Stored items from a collection:

——

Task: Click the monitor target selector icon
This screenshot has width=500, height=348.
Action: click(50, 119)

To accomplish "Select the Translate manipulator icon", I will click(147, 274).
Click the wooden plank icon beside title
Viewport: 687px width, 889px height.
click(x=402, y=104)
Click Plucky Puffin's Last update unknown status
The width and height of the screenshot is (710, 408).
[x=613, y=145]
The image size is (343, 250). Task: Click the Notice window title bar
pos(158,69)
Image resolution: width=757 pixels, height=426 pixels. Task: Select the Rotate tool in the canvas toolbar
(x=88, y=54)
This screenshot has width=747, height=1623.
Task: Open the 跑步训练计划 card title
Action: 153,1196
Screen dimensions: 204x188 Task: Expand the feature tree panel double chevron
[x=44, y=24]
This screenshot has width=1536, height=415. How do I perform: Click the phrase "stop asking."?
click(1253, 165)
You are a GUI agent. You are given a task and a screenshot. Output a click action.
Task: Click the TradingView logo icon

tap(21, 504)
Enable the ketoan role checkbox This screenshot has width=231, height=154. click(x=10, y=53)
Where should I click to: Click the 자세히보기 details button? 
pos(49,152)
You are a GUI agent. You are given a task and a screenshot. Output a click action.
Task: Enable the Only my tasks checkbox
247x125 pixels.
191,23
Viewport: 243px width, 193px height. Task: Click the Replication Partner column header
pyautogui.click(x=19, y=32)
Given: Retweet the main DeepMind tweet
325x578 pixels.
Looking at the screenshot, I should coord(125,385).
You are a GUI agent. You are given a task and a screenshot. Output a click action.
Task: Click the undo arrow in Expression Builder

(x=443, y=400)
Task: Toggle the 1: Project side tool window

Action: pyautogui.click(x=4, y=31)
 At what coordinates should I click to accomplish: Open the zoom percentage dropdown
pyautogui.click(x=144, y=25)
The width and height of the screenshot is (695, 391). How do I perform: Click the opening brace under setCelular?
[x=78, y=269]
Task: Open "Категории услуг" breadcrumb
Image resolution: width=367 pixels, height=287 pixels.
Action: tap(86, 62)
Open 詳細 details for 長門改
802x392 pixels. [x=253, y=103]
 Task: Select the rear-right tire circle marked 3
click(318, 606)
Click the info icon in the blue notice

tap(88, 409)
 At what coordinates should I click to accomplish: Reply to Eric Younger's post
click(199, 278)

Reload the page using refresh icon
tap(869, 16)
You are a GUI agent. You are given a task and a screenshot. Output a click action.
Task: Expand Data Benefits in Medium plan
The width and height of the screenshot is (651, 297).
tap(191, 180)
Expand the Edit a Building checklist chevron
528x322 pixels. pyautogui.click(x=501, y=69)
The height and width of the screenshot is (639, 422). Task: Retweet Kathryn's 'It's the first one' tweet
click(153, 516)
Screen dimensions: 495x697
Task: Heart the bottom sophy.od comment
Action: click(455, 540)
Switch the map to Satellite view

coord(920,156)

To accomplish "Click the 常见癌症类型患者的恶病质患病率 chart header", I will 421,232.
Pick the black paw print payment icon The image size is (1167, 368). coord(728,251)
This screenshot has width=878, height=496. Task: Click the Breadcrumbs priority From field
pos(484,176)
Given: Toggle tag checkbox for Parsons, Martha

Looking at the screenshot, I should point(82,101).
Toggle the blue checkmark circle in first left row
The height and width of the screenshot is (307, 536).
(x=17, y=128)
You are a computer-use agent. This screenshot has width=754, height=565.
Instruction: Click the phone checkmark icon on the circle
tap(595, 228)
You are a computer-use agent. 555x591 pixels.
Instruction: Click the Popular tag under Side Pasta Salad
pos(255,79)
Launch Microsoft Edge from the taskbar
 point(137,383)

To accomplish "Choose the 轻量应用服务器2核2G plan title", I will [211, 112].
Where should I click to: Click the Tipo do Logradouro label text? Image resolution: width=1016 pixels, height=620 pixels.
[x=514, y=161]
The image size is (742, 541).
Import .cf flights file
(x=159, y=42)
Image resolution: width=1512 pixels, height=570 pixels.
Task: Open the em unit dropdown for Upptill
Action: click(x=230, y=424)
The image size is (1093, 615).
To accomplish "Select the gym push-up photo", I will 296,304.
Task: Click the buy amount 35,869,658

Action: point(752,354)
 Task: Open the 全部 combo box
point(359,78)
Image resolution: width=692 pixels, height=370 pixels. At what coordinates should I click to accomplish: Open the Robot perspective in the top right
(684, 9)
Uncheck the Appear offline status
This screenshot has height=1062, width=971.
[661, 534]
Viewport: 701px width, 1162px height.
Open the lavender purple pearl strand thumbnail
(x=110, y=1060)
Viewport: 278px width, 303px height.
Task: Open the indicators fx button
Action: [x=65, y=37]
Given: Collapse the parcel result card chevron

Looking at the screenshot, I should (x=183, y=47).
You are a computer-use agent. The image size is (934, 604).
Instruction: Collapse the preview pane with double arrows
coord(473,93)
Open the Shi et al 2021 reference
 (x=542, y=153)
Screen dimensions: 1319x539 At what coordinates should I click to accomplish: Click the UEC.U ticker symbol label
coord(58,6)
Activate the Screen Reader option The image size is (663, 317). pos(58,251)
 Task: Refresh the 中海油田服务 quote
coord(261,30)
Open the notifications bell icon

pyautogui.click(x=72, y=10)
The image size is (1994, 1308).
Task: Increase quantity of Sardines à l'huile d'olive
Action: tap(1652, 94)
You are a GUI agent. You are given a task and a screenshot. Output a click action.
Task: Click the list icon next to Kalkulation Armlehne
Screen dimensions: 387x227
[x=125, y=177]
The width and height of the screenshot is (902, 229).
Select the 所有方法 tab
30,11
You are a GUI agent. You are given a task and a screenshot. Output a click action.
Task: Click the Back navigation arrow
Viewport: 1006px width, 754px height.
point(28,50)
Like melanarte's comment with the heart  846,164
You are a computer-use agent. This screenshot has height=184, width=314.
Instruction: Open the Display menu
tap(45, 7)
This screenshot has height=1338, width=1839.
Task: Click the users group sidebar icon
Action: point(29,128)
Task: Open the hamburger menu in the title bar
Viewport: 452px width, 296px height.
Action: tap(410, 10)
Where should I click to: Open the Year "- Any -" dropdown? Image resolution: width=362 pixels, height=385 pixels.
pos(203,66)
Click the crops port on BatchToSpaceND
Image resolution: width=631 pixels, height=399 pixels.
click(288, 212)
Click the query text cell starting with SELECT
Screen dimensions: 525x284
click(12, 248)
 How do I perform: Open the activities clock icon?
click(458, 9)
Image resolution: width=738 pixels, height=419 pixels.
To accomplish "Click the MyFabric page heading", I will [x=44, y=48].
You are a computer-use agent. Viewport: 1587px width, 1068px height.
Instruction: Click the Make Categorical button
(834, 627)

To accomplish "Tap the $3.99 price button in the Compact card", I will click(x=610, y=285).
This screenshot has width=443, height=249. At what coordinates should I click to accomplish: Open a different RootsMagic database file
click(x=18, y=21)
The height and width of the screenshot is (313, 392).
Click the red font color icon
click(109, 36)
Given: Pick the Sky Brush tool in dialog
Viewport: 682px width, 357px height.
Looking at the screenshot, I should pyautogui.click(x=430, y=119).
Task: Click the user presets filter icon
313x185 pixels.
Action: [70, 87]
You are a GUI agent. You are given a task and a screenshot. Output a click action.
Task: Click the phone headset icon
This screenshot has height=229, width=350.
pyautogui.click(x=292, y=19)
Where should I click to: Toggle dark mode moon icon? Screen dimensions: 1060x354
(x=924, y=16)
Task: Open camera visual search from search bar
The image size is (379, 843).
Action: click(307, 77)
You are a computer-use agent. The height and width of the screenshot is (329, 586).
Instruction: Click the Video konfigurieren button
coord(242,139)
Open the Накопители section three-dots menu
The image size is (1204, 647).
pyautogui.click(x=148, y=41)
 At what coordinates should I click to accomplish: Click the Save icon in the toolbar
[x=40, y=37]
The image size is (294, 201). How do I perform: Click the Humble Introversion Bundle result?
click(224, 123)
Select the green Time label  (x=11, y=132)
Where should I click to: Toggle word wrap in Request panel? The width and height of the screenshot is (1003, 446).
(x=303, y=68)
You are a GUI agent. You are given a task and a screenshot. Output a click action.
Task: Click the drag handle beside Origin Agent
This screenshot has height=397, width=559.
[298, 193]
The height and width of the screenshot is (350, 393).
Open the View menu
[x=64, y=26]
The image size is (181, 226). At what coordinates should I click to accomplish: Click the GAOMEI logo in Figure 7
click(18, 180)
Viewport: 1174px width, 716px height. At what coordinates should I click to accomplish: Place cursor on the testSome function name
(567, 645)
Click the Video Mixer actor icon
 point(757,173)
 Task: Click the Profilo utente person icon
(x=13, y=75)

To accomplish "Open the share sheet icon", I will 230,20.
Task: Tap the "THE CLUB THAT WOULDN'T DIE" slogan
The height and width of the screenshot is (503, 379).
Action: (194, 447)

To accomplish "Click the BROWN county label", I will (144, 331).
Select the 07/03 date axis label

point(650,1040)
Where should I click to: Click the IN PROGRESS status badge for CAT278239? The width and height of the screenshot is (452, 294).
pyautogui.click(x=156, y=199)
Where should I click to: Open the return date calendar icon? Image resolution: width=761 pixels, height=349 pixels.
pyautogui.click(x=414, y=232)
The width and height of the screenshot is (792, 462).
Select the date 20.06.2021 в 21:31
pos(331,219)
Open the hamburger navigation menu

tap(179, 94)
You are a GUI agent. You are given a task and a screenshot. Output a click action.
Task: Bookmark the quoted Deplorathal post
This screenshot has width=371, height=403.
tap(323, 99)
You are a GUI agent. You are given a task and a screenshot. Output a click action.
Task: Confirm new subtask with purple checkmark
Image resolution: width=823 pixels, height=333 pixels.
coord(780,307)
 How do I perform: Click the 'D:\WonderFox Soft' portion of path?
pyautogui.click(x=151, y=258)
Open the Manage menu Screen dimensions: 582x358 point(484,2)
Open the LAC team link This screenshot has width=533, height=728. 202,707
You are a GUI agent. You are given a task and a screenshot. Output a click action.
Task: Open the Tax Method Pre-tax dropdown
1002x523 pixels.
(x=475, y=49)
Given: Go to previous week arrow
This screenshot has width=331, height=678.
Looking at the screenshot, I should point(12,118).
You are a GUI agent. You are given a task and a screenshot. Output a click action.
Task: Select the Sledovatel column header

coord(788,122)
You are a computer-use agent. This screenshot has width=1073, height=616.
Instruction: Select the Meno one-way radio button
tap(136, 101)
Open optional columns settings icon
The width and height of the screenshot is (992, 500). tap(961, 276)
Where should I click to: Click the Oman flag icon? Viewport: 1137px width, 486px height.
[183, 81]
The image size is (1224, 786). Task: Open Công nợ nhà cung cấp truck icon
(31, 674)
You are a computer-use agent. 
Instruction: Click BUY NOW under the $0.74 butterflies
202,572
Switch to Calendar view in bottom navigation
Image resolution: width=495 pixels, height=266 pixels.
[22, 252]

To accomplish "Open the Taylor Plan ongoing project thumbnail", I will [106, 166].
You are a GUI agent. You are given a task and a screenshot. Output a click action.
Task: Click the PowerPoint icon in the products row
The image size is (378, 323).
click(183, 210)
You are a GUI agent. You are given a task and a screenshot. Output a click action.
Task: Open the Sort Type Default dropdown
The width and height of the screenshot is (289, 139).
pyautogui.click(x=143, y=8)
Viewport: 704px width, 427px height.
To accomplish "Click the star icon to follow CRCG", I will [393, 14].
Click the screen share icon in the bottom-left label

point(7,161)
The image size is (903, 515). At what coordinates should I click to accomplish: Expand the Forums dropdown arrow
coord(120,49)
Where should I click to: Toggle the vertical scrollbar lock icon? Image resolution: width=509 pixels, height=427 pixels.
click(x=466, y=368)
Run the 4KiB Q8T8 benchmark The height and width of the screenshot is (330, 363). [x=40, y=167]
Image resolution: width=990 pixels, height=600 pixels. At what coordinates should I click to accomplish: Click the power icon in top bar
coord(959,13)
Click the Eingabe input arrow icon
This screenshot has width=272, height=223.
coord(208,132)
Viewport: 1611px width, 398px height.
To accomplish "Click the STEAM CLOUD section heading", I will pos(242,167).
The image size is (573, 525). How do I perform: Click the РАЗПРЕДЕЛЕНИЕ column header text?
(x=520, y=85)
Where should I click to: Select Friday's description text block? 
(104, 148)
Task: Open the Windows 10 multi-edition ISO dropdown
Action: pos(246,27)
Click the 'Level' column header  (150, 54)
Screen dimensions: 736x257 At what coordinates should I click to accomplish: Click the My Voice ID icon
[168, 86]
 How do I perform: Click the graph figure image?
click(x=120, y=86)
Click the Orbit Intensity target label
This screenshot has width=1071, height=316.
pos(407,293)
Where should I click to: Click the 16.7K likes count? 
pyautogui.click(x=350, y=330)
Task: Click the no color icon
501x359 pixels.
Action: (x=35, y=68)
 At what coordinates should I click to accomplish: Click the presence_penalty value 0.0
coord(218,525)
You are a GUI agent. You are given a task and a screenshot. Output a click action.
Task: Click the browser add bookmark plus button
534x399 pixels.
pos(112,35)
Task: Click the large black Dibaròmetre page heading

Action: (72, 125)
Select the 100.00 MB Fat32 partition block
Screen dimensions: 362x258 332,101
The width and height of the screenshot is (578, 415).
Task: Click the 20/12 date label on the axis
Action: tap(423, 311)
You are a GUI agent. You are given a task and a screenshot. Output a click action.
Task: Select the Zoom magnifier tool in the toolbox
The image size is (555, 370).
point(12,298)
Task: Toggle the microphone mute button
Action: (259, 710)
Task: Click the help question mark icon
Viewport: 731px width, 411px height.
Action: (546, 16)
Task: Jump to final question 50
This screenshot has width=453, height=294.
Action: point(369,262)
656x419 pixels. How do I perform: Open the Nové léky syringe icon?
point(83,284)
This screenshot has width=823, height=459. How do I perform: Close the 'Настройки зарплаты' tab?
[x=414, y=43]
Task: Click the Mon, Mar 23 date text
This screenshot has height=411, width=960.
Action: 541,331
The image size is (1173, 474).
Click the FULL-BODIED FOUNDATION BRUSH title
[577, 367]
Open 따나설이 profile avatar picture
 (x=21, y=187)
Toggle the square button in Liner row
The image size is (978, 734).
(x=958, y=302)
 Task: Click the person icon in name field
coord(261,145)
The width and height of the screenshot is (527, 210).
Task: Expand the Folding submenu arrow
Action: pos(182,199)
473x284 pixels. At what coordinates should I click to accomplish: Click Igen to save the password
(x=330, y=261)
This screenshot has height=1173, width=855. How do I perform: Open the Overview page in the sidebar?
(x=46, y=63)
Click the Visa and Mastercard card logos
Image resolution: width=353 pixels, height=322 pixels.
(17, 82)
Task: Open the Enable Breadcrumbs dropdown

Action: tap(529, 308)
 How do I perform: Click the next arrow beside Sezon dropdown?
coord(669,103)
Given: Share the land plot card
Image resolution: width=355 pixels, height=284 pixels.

——

EXERCISE:
Go through the entries and copy each line holding the string "question".

REPLY TO THE EXERCISE:
Task: Click the help question mark icon
Task: Jump to final question 50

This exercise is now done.